Search code examples
javaurljava.util.scannerdelimiter

URL , Scanner & Delimiter : How does this Java Line of Code Works?


Can anyone help me understand how does this line of code works:

String s = new Scanner(new URL("http://example.com").openStream(), "UTF-8").useDelimiter("\\A").next();

The code is used to directly read from the webpage. How exactly is the scanner object converted to a string and why we use delimiter.

Thanks.


Solution

  • Here is what happens, with abuse of indentations

         new Scanner(                           // A new scanner is created
                 new URL("http://example.com")  // the scanner takes a Stream 
                                                // which is obtained from a URL
              .openStream(),                    // - openStream returns the stream
           "UTF-8")                             // Now the scanner can parse the        
                                                // stream character by character
                                                // with UTF-8 encoding
    
         .useDelimiter("\\A")                   // Now the scanner set as 
                                                // delimiter the [Regexp for \A][1]
                                                // \A stands for :start of a string!
    
       .next();                                 // Here it returns the first(next) 
                                                // token that is before another
                                                // start of string. 
                                                // Which, I'm not sure 
                                                // what it will be
    

    From the Java documentation

    A simple text scanner which can parse primitive types and strings using regular expressions.

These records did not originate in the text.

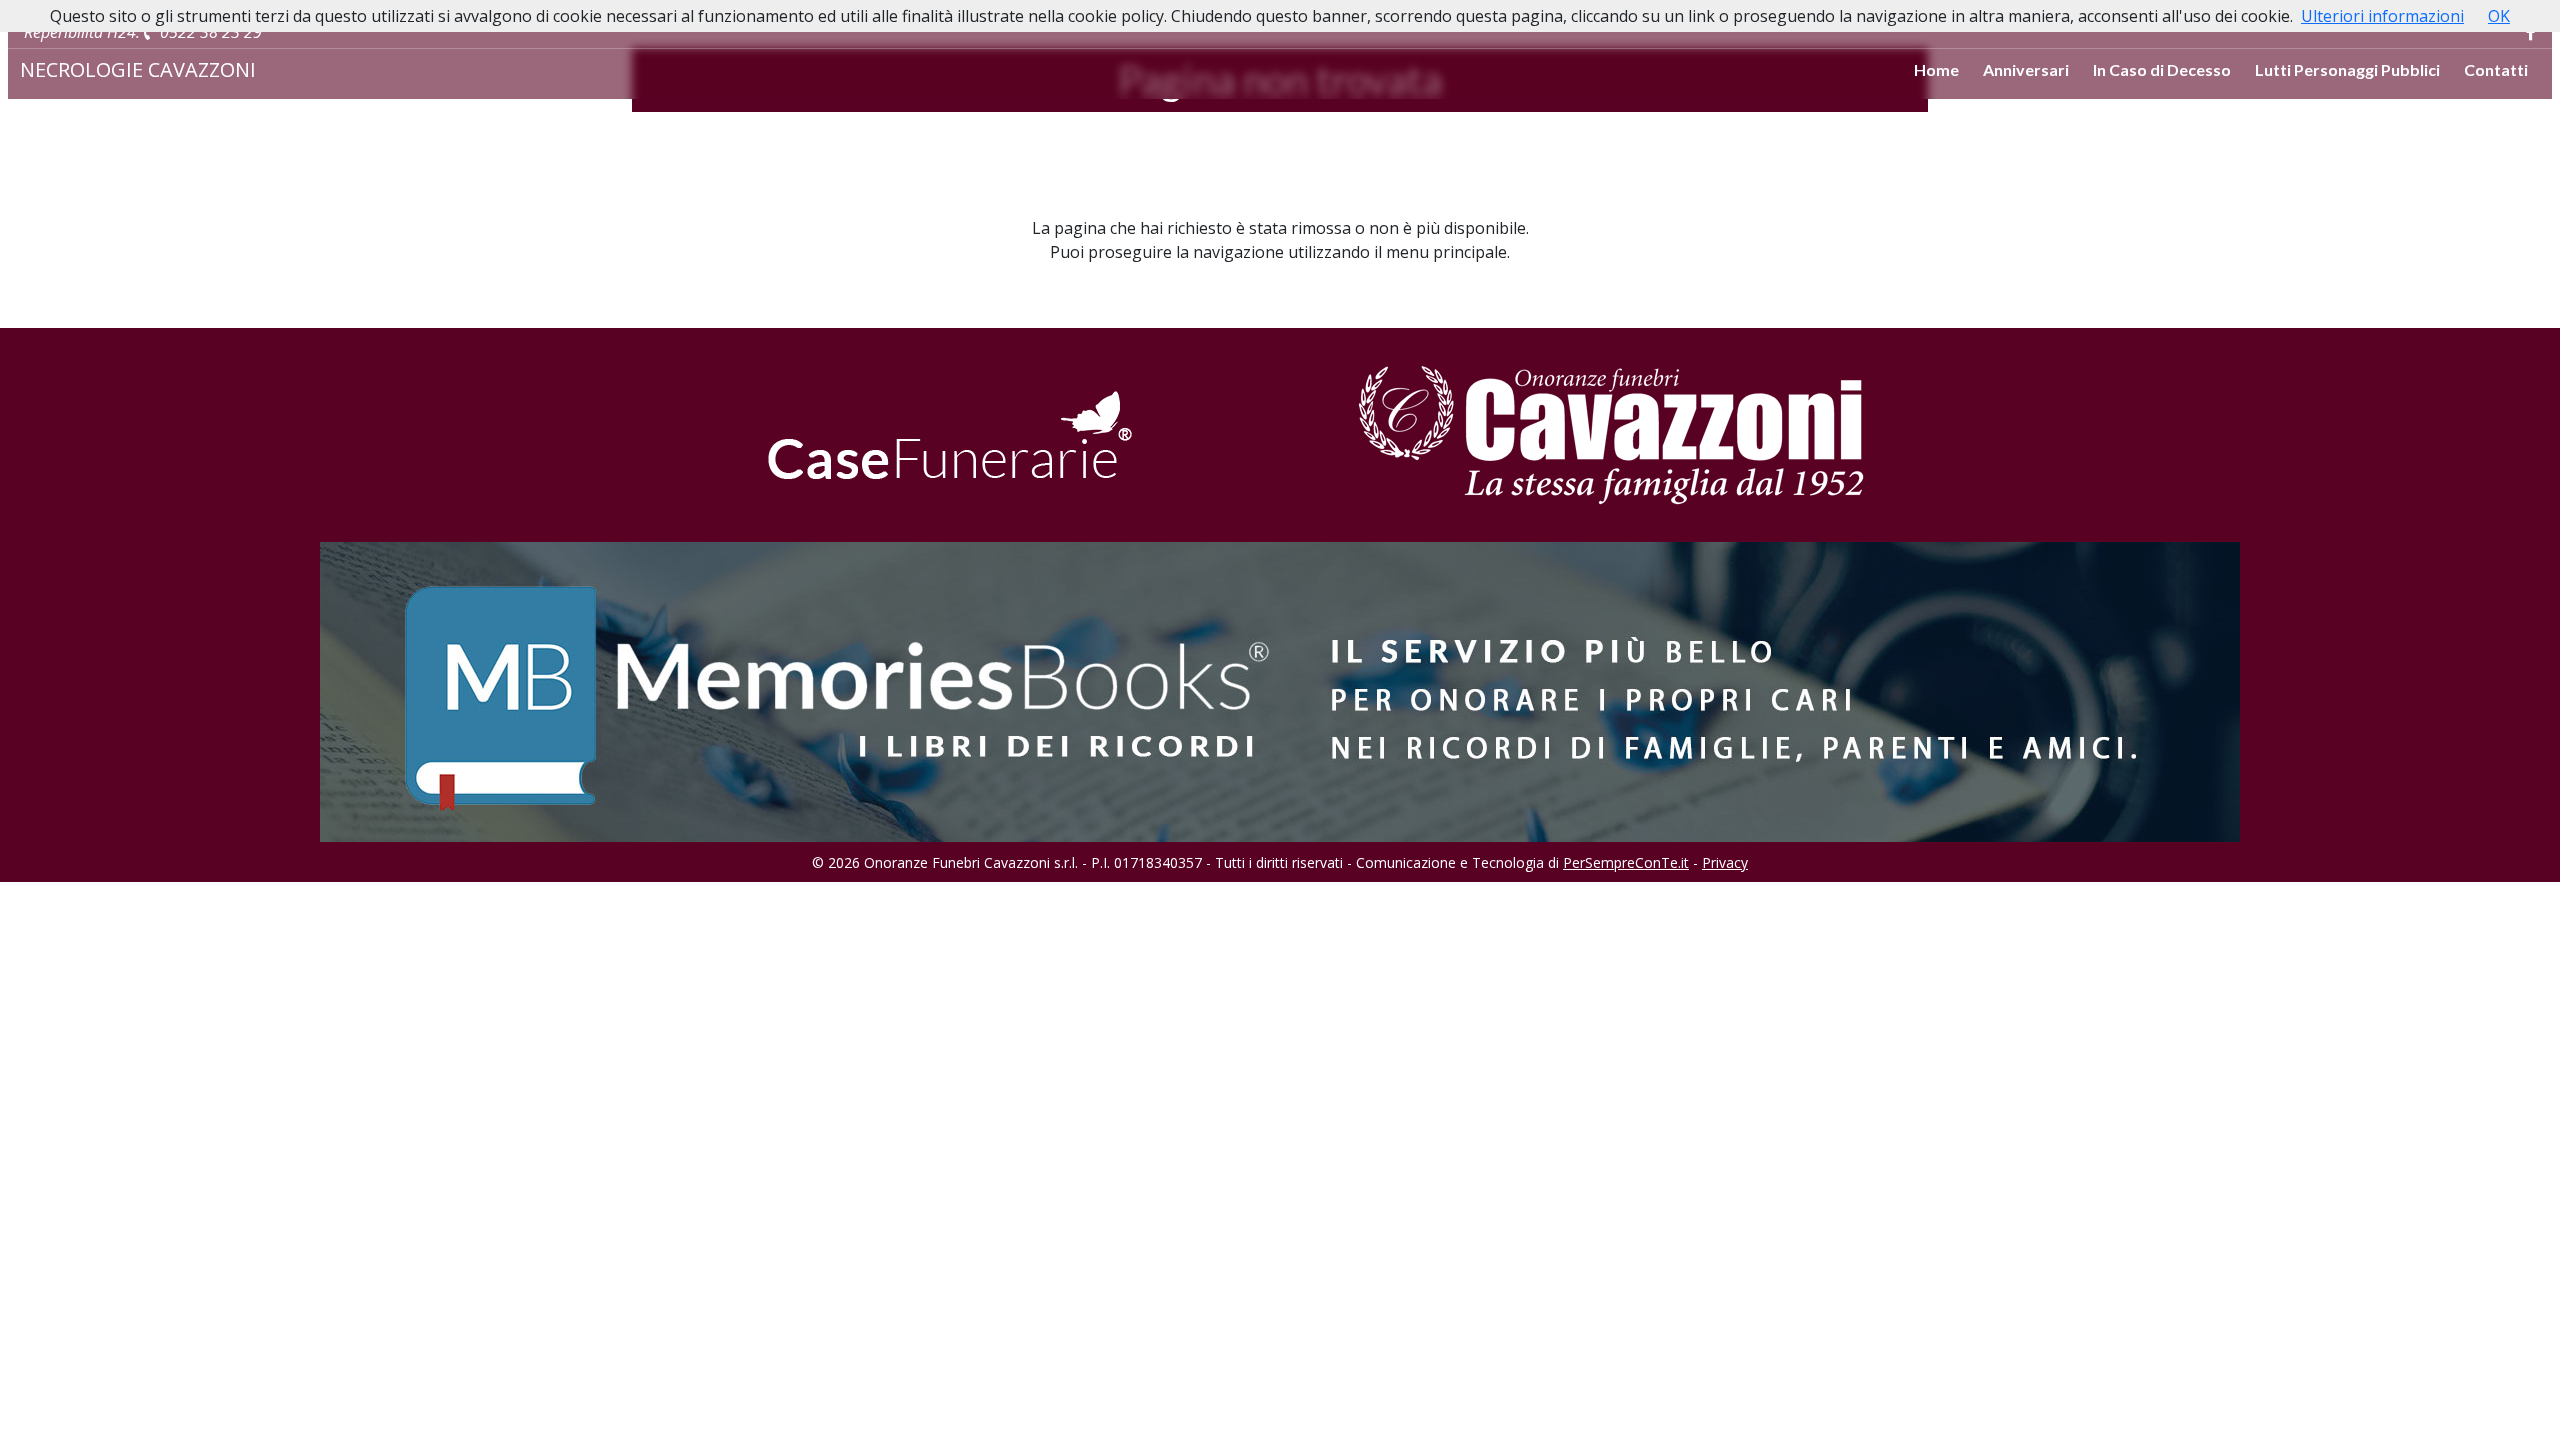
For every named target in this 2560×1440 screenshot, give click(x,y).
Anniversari (2026, 69)
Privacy (1725, 862)
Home (1936, 69)
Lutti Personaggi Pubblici (2347, 69)
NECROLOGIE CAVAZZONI (138, 69)
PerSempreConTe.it (1626, 862)
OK (2499, 16)
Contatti (2496, 69)
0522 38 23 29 (209, 32)
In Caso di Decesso (2162, 69)
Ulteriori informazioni (2382, 16)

A Scanner breaks its input into tokens using a delimiter pattern, which by default matches whitespace. The resulting tokens may then be converted into values of different types using the various next methods.

    So you just replaced \A as delimiter (instead of whitespace). BUT \A has a specific meaning when evaluating as regular expression!

    If your stream contains only the following text

    \Ahello world!\A Goodbye!\A

    Your code will return the entire line \Ahello world!\A Goodbye!\A

    If you wanted to strip on the sequence of a backslash followed by a upper case A, then you should use \\\\A.

    Thanks to @Faux Pas to point out that!